══ Data to use ══

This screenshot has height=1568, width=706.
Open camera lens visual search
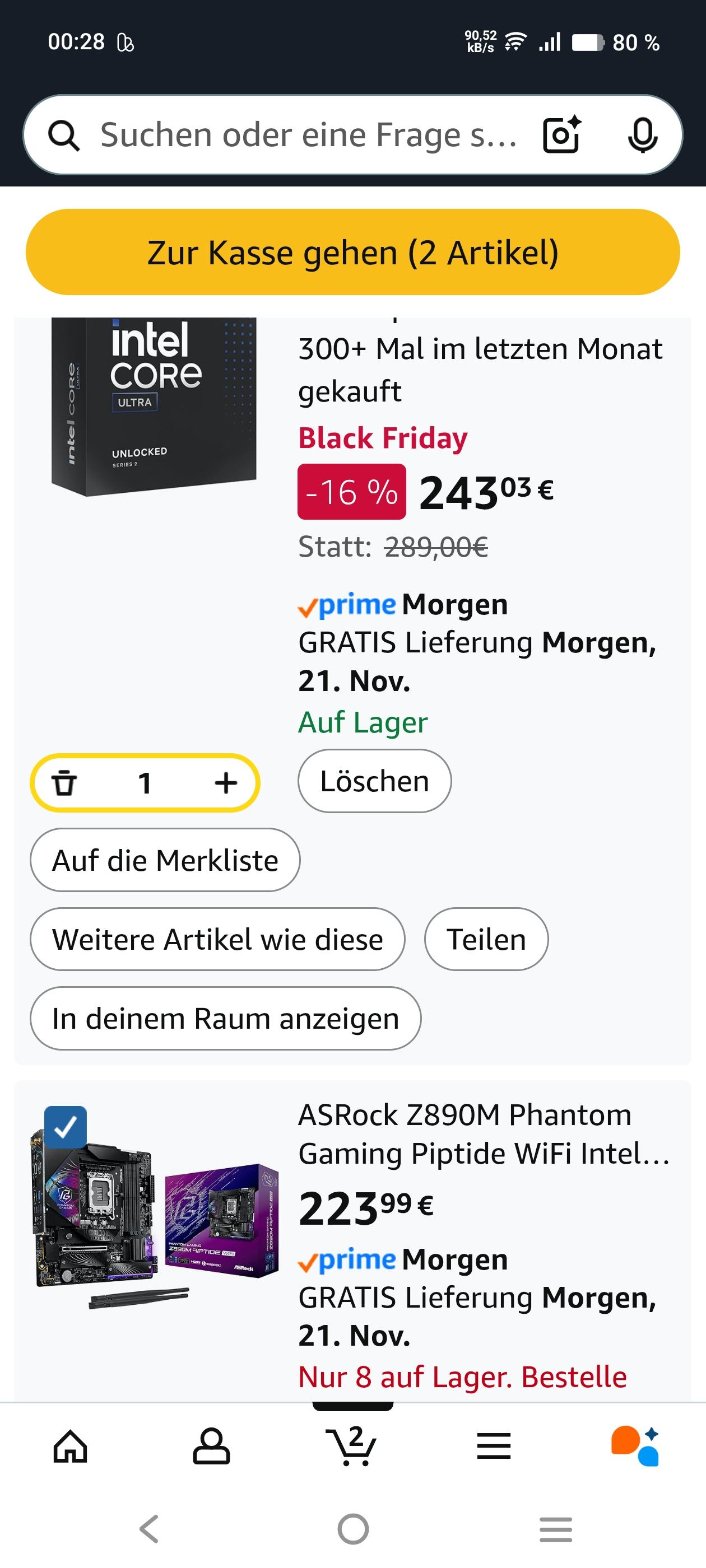coord(561,134)
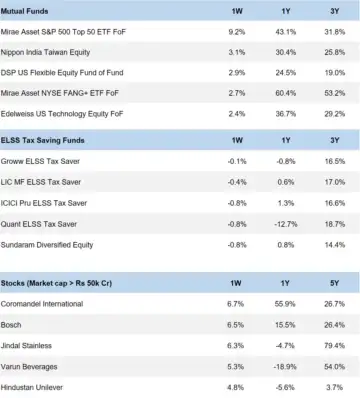
Task: Open Hindustan Unilever stock row
Action: pos(180,387)
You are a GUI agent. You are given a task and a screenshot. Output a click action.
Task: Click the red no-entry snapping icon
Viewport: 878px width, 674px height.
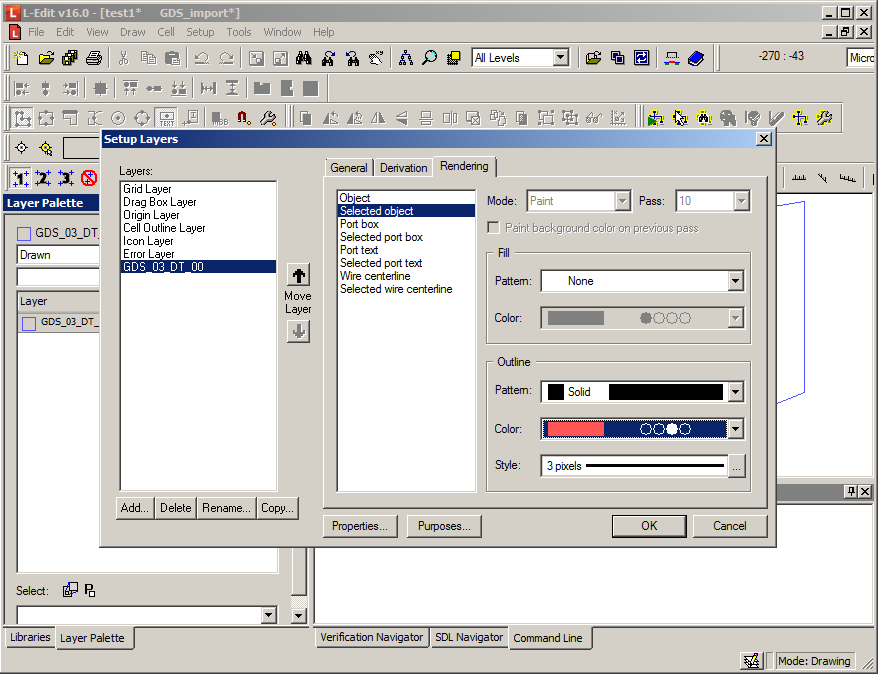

═══

## Task goal
Could you return every line from the entries above in which the string "width" occurs?

## Expected output
This screenshot has height=1568, width=706.
Viewport: 878px width, 674px height.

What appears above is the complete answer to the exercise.